Nur eine weisse ist eine gute Weihnacht
Autor: Walter Hess, Biberstein CH (Textatelier.com)
Weihnachtslieder, Weihnachtserzählungen und das Dekorationsgewerbe mit seinen Silberfäden und der Watte haben uns darauf eingeschworen, dass nur eine weisse Weihnacht eine gute Weihnacht sein kann. Eine dicke Schneedecke dämpft den Lärm etwas und sieht gut aus, solange sie noch keine graue Patina hat.
Aber an diesem Weihnachtsvormittag 2004 herrscht Tauwetter, 12 °C zeigt das Thermometer hier im schweizerischen Mittelland. Die Sonne scheint; der Wetterfrosch kündigt frohlockend Regenwolken von Westen her an. Fast ein Trost. Aber bis es schneit, sind diese Weihnachtstage mehr oder weniger gelaufen.
Vorher haben wir uns über den Nebel empört, jetzt über die Sonnenwärme. Diese Aufteilung aller Lebenslagen in Gut und Böse nennt man Manichäismus, und diese Lehre ist, passend zur Weihnacht, religiösen Ursprungs. Der Manichäismus geht auf Mani (zirka 215−275 nach Beginn unserer Zeitrechnung) zurück.
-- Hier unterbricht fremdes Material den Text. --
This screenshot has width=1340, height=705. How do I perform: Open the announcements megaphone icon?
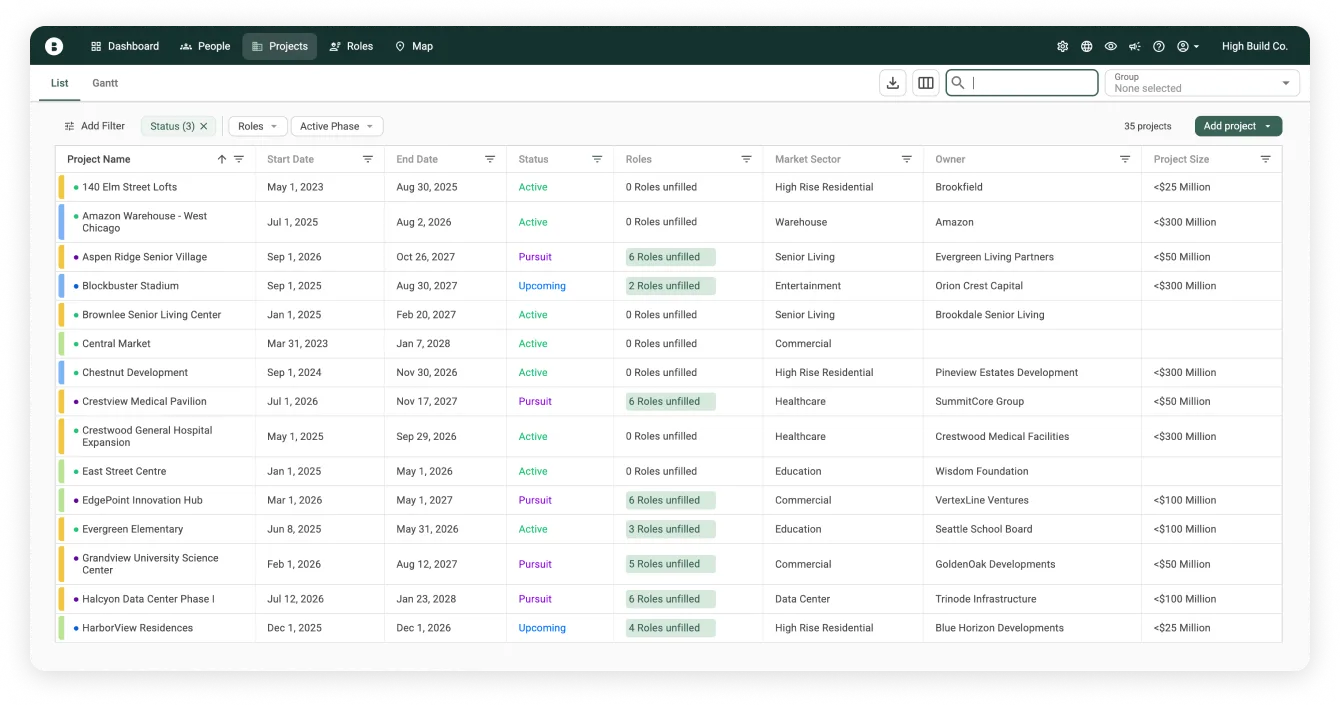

Er war ein Babylonier persischer Abstammung, stammte aus einer adligen, täuferischen Kreisen ergebenen Familie und wollte die Menschen aus der Finsternis zum Licht führen. Wer nicht Manichäer werden wollte, verfiel als „Laie“ der Finsternis. Die Aufgabe dieser uneinsichtigen Laien bestand neben einer streng asketischen Lebensweise vor allem darin, für die „Erwählten“ zu sorgen. Wir Laien haben das Problem mit der Finsternis inzwischen mit einer Überfülle an Kunstlicht blendend gelöst.
Der Manichäismus trennt in absolut Gutes und absolut Böses auf, wie das auch in der heutigen Weltpolitik mit ihren Schurkenstaaten wieder der Fall ist. In den Märchen trifft man diese Aufteilung ebenfalls an: die gute Fee und die böse Hexe. Solch dipolare Denkstrukturen sind im Menschen offenbar verankert, je unreifer die Denkweise, umso fester. Ein Schwarz-Weiss-Denken.
Wer eine Nebelstimmung als faszinierend empfindet, das Weihnachtstauwetter als normale meteorologische Erscheinung wie jede andere auch akzeptiert und sich darauf einstellt und gerade auch noch die Auffassung vertritt, es gebe Schurkereien in allen Staaten, verstösst gegen das klare manichäische Aufteilungsbedürfnis. Das kann kein Erwählter sein.
Mein eigenes Bedürfnis geht ohnehin nicht in diese Richtung. Als bekennendem Laien (Ungläubigen) waren mir Erwählte schon immer suspekt.
Doch aufgepasst: Bin ich mit dieser verallgemeinernden Feststellung vielleicht wieder einmal in eine Manichäismus-Falle getappt?